Now that we went through the basics, we will go on to how each of the graphs are produced from the double-snapped cone.
x-y plane and Cones
Imagine slicing a double snapped cone relatively flat with an x-y plane (but not exactly horizontal), as shown in the top right cone in the picture. You would realize that the figure the cone make with the x-y plane is an ellipse. So this is how we’d get the graph of an ellipse. On the other hand, if you slice the double snapped cone strictly horizontal, like what happens to the top left cone, you will get a circle on the x-y plane.
That was slicing the cone relatively flat. What if you slice the cone with an x-y plane relatively vertical? Well, if the plane slices the double-snapped cone relatively vertical or even vertical, then the x-y plane will intersect with both of the cone, and you will get a hyperbola as shown in the bottom right cone. And a prabola is just half of a hyperbola, and it is obtained by slicing the cone with an x-y plane in an angle that is parallel to the generator. If the plane is parallel to the generator, then it will only intersect with one of the cone, which is why we only get half of the hyperbola.

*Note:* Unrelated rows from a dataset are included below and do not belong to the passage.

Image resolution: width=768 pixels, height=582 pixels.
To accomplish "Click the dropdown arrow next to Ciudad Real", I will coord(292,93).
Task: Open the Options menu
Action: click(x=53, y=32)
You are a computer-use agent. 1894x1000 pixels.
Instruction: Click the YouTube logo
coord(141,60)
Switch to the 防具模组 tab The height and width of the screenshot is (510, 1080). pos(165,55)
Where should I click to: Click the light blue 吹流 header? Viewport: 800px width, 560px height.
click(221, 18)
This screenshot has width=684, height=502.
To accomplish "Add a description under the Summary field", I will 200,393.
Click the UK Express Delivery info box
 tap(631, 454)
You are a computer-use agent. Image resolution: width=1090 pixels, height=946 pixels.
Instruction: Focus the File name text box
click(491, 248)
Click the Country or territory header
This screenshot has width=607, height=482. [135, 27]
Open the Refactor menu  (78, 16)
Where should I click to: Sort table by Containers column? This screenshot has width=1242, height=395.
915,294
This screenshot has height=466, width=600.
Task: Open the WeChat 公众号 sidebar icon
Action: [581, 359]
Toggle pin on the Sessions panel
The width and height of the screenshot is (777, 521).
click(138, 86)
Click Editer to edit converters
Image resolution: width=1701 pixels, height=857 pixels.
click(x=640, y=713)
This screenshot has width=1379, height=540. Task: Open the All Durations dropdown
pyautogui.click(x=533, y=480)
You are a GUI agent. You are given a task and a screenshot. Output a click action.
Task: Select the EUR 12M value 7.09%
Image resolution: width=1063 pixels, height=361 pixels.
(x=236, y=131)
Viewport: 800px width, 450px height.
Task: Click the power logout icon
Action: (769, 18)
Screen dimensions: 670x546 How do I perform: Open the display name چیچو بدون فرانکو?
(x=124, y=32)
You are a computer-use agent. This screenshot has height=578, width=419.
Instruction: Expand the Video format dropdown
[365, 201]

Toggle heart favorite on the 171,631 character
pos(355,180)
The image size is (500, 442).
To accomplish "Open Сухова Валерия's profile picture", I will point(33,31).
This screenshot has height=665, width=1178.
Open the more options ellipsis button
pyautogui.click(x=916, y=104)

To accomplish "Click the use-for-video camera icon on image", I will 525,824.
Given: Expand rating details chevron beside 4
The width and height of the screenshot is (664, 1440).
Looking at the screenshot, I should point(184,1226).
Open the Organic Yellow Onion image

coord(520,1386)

So that is the geometry relations between the graphs under conics and the double-snapped cone. What about the relationship formula-wise? Well, as you would probably guessed, all the graphs under conics have one single general formula, and the difference lies in the constants they have.
The general equation for conis is: Ax2 + By2 + Cx + Dy + E = 0
And here is how they are different:
| Ellipse | Both A and B are both positive, or both negative |
| Hyperbola | One of A or B is positive, and the other is negative |
| Parabola | A or B is equal to 0 |
That basically concludes the introduction to conics. Please check out other posts to learn more about each of those graphs.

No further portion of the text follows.